Here, here Jarrett. I am proponent of the adage I learned when my tools where made by Fischer-Price: If you don't have something nice to say, don't say anything at all.

I agree with you. An expensive dust collector can make a shop nicer to work in, it does almost nothing to help with the quality of the woodworking, yet a great table saw can help a lot. While you can do some great work with a cheap saw like I have, a $200 dust collector (or my kludged dust separator made from a home depot bucket and garage sale shop vac) won't hurt it one bit.


----------



## Gixxerjoe04 (Jan 31, 2014)

Sawsucker, you've made multiple posts hating on the HF dust collector, either you had a really bad experience with one or just an elitist. My HF dc works just fine with my cabinet saw, jointer and planer. Yea I could sell my saw and dc and buy a laguna cyclone and ryobi ts for the same price, but that doesn't seem like it would be a good idea. The impeller is probably the only thing different(if it is), between a lot of the standard 2hp dc out there. If you have $500 to spend on duct collection, probably wouldn't be the best to spend it all on a "fancier" dc when you're still going to have to spend a ton of money on duct work. If money is no option then yea, getting a nicer dc would be ideal, but since usually money is a factor, and for some a real big factor, $160 hf dc is better than none at all.


----------



## harriw (May 10, 2012)

Are you any good with electronics? I made my own Dust Collector remote from a spare Garage Door Opener. I have one of those plug-in receivers that's designed to let you turn on a lamp from your garage door remote, so I just used the output of that receiver to turn on a 20A relay that powers up the Dust Collector. That's what I happened to have laying around, but if you can find some sort of wireless transmitter and receiver that you already own (maybe a wireless doorbell or something?), you might be able to do something similar.

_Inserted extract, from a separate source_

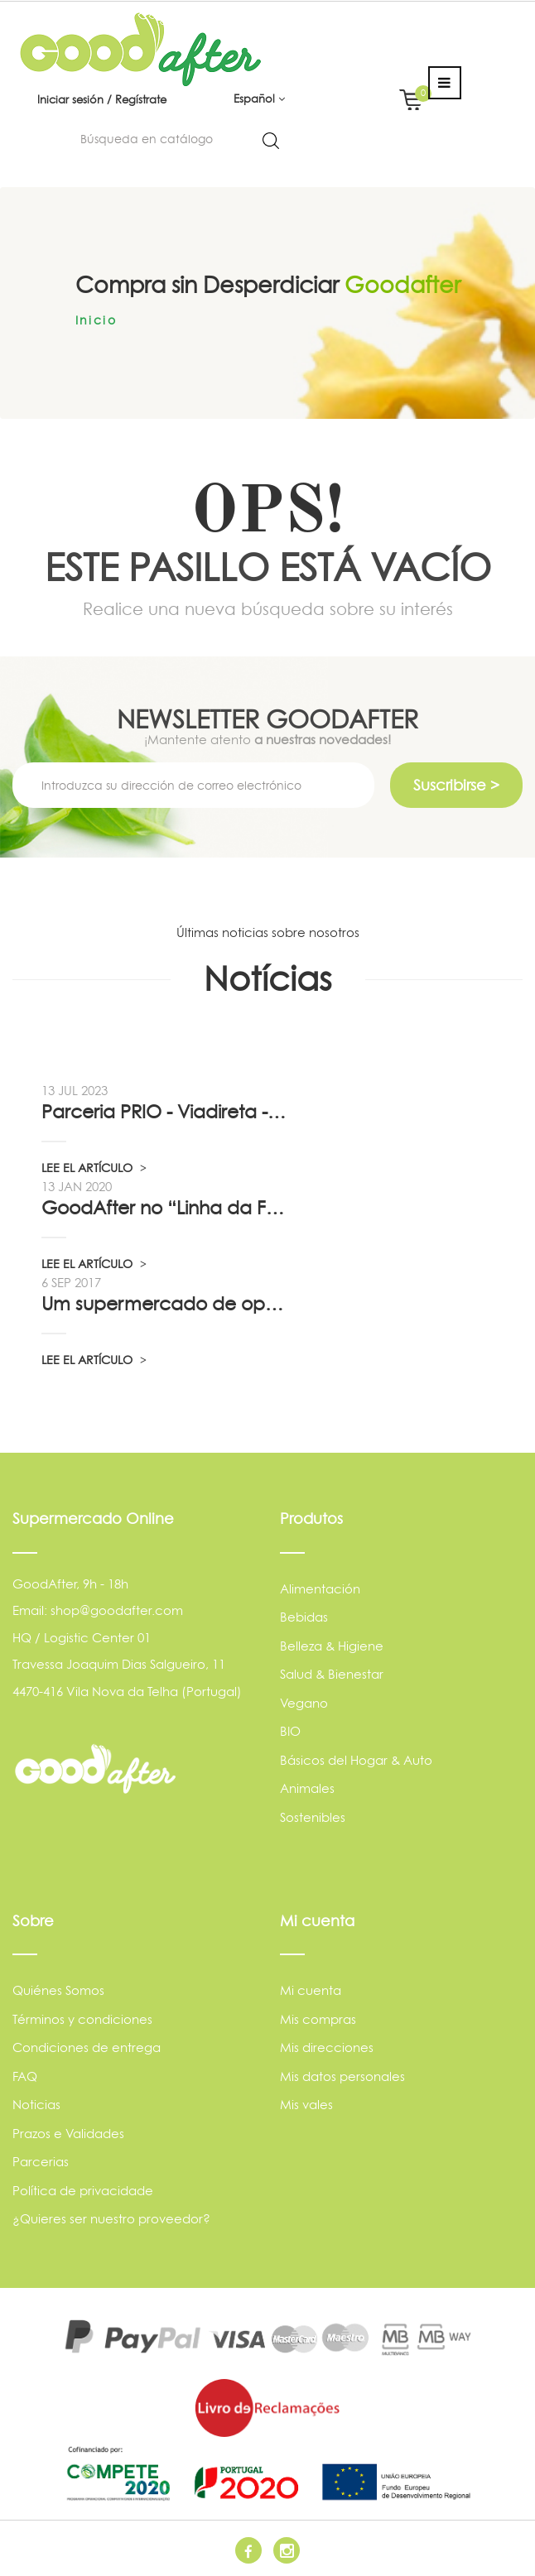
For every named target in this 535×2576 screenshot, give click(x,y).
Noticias (36, 2104)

BTW… Also a satisfied owner of the HF collector.


----------



## SawSucker (Nov 10, 2015)

I'm not saying that you have to spend a lot on a DC, or anything else, I didn't. But by the time that most of you put a pleated filter on an HF, you could of had a much better built and more true to specs DC for not much more money. There isn't much on a HF 2hp dust collector that isn't over rated. The filter, the hp, the CFM, and it wouldn't suprise me if they are still using a plastic impeller. In a nut shell it's the cheapest made supposedly 2 hp DC that I know of. I've been a woodworker for about 30 years, an American made Contractor's table saw with a 30" Unifence is all that I've ever needed, and will probably continue to be all I will ever need in the future. And I bought a 1 1/2 hp Delta dust collector that will probably be around just as long, both machines I bought new. I grew up when most woodworking machinery was made in this country, and we were proud of that. HF has always been bottom of the barrel imported, and a bad investment, unless it's something that you only need it a couple times. In closing I've learned the hard way about table saws, and dust collectors. For a long time I seen people complaining about poor dust collection with Contractor's saws. So I spent more time then anyone else did trying to solve that problem, and I succeeded. But not many wanted to support me because the majority of the complainers turned out to be just cabinet saw pushers/salesmen. The few people that were interested just copied my design in a amateur and cheap type manner. I've improved dust collection also on the dust collector that I own, and a 6" Jointer, and custom built a hood for an old Delta/INVICTA thickness planer where the hoods are no longer available through the manufacturer, and I built a air filtration unit that has multi speeds and is on a timer. I'm no rookie to any of it, but at the same time no one wants to support me, so there is no incentive for me to share. Especially when I've been stabbed in the back twice from people on the net stealing my idea and flat out refusing to give me any credit for it. Folks, I'm about wore out, do what you want because at this point after all the work and explaining I can't do it anymore, except for myself. If some can't understand, well then too bad.


----------



## lndfilwiz (Jan 7, 2014)

I have a dust deputy hooked to my shop vac. I have a electric foot pedal hooked to the shop vac. When I start the saw or any other woodworking tool I step on the pedal. The vac comes on and away I go. Got the foot pedal from Rockler.


----------